(Dataset records)
━━━━━━━━━━━━━━━━━━━━━━━━━━━━━━
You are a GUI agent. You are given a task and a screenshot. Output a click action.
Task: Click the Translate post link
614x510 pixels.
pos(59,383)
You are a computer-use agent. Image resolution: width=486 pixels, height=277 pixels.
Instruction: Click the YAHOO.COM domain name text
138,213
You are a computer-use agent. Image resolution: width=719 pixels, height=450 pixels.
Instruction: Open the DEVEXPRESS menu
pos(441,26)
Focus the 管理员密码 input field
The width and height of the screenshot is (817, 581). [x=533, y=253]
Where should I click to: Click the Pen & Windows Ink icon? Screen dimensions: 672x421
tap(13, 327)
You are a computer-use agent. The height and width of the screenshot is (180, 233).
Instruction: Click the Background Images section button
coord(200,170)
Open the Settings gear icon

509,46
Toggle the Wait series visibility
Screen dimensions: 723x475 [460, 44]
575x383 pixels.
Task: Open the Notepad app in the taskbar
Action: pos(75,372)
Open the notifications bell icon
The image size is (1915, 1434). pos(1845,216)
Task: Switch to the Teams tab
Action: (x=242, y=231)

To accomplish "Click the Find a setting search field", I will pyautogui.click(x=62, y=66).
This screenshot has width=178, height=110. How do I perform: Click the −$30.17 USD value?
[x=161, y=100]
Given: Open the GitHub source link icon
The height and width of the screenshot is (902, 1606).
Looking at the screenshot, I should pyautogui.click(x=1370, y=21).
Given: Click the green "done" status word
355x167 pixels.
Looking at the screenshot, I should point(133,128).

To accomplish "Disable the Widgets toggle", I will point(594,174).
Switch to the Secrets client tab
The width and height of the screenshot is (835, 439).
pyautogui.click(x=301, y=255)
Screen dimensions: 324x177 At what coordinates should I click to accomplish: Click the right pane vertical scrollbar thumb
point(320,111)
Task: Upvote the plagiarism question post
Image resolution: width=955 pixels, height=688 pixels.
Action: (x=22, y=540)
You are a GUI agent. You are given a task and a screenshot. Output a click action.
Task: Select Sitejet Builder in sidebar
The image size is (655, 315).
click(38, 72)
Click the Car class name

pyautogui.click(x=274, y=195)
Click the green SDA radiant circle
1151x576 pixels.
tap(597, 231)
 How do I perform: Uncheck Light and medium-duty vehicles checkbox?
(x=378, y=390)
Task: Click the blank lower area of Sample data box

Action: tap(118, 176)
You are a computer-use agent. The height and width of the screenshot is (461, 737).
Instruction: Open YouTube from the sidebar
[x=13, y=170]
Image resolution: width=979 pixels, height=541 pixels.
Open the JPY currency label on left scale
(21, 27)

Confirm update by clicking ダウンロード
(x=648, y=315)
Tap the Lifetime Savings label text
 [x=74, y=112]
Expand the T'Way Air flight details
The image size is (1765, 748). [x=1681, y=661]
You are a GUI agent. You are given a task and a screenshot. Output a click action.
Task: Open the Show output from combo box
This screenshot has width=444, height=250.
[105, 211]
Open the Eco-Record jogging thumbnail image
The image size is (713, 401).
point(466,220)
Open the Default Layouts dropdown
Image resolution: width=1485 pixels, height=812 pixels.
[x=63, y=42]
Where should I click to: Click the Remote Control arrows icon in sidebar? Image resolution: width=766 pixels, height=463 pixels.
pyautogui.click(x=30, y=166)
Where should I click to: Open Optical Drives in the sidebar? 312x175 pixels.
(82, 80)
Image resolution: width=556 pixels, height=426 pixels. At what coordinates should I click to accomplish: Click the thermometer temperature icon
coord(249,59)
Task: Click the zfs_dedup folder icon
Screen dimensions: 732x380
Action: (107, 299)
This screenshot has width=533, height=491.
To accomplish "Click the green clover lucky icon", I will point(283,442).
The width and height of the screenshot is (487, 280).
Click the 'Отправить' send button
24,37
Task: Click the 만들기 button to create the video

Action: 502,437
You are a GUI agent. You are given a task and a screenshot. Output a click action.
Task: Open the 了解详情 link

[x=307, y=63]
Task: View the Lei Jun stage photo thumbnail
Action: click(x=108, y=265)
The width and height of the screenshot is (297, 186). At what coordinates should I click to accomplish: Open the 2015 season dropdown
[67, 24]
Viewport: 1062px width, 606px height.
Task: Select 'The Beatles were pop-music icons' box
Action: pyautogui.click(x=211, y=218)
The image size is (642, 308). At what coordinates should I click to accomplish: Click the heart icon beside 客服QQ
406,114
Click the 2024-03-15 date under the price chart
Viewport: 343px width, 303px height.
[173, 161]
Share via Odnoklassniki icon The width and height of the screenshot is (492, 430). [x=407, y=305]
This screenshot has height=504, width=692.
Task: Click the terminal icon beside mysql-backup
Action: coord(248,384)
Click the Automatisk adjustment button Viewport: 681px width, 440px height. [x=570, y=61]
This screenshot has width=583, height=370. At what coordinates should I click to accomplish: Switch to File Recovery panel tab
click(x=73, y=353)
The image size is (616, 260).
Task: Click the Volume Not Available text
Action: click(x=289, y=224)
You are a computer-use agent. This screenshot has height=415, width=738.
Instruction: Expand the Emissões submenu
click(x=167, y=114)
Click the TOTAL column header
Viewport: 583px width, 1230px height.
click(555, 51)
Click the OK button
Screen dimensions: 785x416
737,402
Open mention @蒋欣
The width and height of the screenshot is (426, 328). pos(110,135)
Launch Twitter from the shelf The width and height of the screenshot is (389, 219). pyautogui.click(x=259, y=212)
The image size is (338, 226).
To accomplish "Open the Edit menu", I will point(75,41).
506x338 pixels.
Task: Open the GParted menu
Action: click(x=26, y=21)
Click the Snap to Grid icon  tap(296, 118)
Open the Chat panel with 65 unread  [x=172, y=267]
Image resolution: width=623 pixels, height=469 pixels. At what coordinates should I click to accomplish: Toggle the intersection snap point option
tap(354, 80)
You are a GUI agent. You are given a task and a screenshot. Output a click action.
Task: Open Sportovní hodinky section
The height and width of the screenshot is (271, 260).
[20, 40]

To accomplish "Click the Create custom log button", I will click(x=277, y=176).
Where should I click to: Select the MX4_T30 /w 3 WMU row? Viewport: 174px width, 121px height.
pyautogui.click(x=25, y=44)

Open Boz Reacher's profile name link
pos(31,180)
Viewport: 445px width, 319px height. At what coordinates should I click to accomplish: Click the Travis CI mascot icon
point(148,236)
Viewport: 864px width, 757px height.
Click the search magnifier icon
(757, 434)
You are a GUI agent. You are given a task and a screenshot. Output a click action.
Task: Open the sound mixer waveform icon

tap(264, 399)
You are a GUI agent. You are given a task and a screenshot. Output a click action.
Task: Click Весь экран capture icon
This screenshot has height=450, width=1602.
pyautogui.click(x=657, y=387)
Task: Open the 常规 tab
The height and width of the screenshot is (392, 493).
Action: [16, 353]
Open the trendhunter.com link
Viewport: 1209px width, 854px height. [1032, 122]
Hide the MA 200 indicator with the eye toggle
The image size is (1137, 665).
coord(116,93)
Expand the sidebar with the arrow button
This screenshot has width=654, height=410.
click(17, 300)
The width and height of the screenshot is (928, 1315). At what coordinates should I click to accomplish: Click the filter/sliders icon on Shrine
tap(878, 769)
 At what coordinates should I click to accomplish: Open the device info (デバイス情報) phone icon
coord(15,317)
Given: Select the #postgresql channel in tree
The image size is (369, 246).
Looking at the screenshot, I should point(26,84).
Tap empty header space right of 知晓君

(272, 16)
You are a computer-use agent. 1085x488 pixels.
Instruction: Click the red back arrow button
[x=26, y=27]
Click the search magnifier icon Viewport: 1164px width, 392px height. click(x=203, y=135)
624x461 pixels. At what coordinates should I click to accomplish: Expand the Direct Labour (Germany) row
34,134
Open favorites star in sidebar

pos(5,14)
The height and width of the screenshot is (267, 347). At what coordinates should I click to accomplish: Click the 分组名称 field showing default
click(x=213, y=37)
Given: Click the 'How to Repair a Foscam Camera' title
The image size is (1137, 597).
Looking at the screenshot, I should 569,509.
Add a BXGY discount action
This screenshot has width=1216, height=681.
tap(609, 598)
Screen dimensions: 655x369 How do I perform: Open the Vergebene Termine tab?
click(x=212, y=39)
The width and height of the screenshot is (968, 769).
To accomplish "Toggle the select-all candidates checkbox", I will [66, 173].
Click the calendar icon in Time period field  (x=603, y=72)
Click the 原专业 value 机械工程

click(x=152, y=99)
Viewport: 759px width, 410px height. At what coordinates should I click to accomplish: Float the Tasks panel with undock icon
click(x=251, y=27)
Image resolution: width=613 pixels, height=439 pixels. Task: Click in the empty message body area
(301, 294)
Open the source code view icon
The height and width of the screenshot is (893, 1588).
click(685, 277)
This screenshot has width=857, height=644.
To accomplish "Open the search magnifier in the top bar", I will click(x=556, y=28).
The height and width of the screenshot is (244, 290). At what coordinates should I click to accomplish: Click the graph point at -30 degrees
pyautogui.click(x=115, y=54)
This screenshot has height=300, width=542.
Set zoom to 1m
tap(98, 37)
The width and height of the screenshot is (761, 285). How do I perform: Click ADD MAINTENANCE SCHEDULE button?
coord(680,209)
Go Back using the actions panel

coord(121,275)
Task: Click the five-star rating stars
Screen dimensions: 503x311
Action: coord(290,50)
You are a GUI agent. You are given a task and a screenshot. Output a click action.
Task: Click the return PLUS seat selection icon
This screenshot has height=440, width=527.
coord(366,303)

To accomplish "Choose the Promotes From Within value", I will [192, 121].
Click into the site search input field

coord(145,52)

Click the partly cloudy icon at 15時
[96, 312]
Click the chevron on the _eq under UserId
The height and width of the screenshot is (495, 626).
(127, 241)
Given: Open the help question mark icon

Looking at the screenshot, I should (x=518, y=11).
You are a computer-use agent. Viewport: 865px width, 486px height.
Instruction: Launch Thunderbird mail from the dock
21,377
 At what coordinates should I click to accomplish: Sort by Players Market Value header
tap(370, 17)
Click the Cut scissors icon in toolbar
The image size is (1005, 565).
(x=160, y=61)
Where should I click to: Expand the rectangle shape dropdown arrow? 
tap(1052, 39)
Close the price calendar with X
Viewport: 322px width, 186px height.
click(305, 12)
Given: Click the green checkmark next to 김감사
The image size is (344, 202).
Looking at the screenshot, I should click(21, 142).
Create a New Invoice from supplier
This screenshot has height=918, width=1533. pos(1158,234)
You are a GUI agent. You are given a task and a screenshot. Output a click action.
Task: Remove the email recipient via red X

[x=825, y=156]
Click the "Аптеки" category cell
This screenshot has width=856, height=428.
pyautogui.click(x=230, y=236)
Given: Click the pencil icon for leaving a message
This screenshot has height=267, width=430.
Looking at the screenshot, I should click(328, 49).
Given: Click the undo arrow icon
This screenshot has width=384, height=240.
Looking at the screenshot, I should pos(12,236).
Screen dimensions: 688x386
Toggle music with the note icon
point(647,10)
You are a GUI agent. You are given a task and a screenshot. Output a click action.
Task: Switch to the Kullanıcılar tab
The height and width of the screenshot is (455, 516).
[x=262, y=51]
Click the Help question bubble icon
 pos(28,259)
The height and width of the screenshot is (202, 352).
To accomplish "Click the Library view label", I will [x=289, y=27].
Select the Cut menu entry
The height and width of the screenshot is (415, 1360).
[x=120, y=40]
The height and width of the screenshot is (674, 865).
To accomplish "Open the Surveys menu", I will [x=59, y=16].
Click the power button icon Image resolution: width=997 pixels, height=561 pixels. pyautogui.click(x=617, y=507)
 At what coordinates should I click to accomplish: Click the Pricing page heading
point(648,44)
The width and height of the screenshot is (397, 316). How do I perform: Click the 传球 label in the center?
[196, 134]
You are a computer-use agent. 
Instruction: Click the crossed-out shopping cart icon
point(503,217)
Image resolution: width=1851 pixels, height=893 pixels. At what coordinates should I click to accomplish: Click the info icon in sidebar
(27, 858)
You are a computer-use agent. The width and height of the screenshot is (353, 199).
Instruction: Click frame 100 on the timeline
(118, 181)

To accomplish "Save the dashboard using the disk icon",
━━━━━━━━━━━━━━━━━━━━━━━━━━━━━━
#### GIVEN TASK:
Rewrite the lines from the one holding "The image size is (642, 308)." through the one holding "Click the Automatisk", inclusive, swapping "heart" for "star" and leaving everything else unchanged.

#### WRITTEN ANSWER:
The image size is (642, 308). At what coordinates should I click to accomplish: Click the star icon beside 客服QQ
406,114
Click the 2024-03-15 date under the price chart
Viewport: 343px width, 303px height.
[173, 161]
Share via Odnoklassniki icon The width and height of the screenshot is (492, 430). [x=407, y=305]
This screenshot has height=504, width=692.
Task: Click the terminal icon beside mysql-backup
Action: coord(248,384)
Click the Automatisk adjustment button Viewport: 681px width, 440px height. [x=570, y=61]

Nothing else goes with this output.